What you need to do
Please rescale the records below by writing out every line again, requests included, with each coordinate in the answers multiplied by 0.9 and rounded to a whole number, halves rounding up. Leave the pictures out of your answer.

[Element and text position records]
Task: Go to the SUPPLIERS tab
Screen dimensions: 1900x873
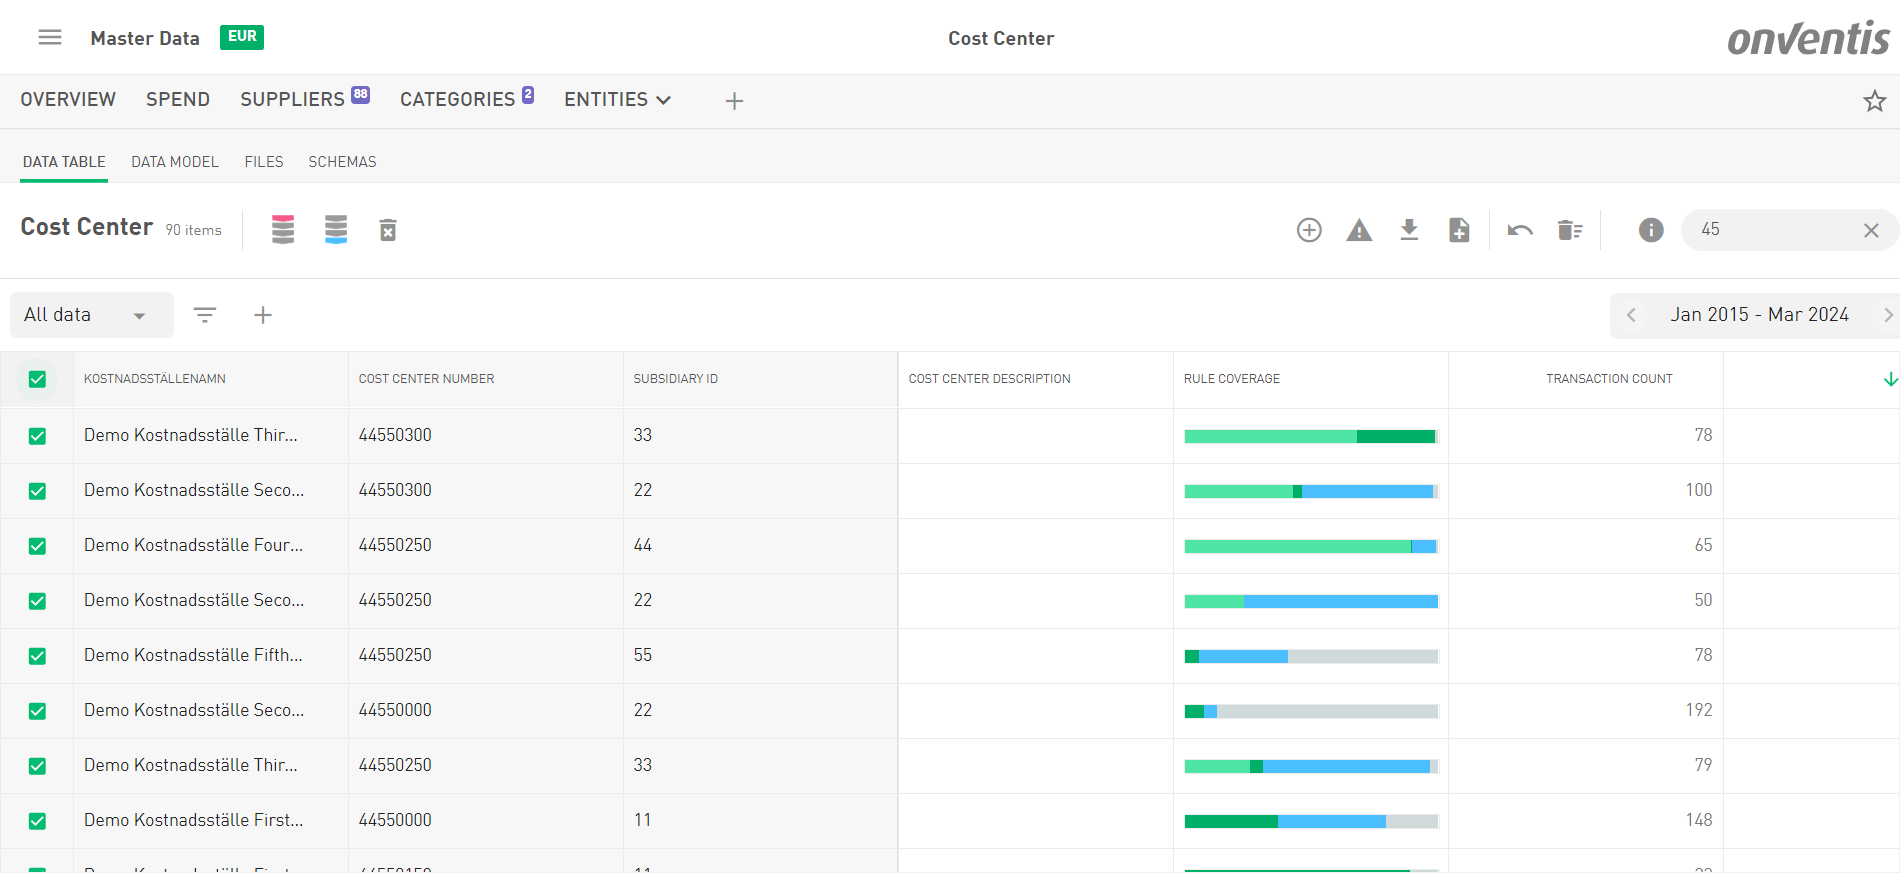Action: (x=292, y=100)
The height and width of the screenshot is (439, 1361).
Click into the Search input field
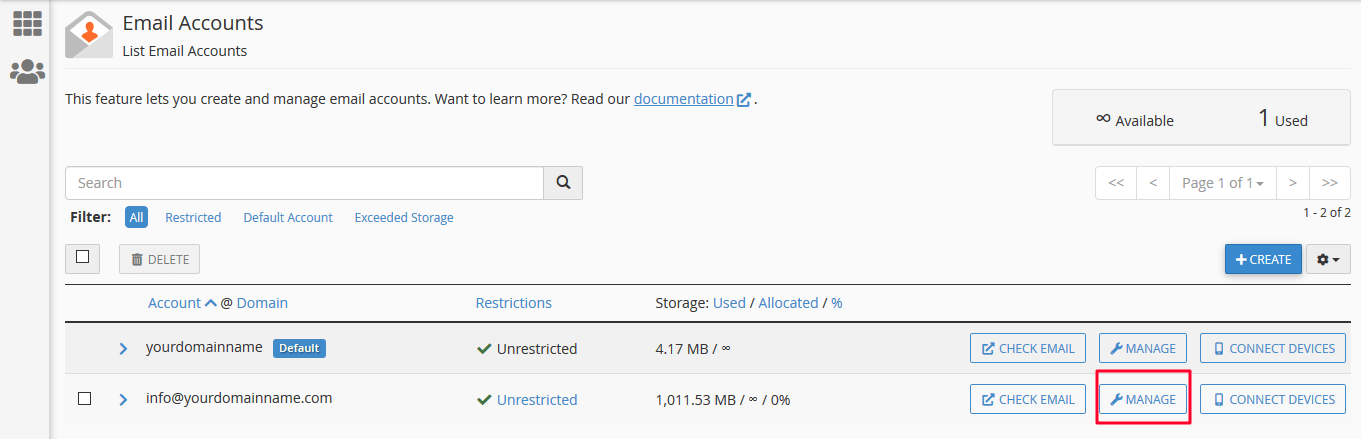[x=304, y=183]
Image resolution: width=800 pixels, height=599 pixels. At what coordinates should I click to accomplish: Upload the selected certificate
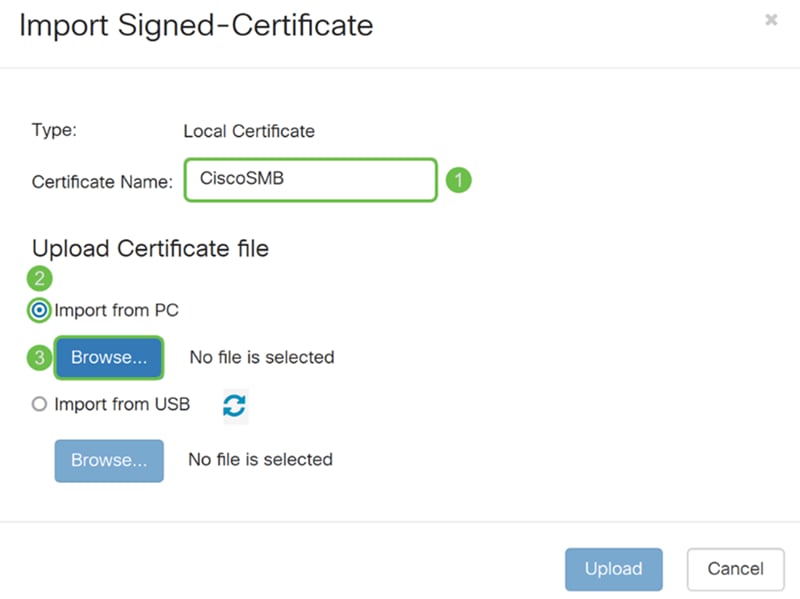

Correct answer
Task: Go to the SUPPLIERS tab
Screen dimensions: 1900x873
Action: (x=263, y=90)
The height and width of the screenshot is (439, 1361).
Click into the Search input field
[x=274, y=165]
Image resolution: width=800 pixels, height=599 pixels. At what coordinates should I click to accomplish: Upload the selected certificate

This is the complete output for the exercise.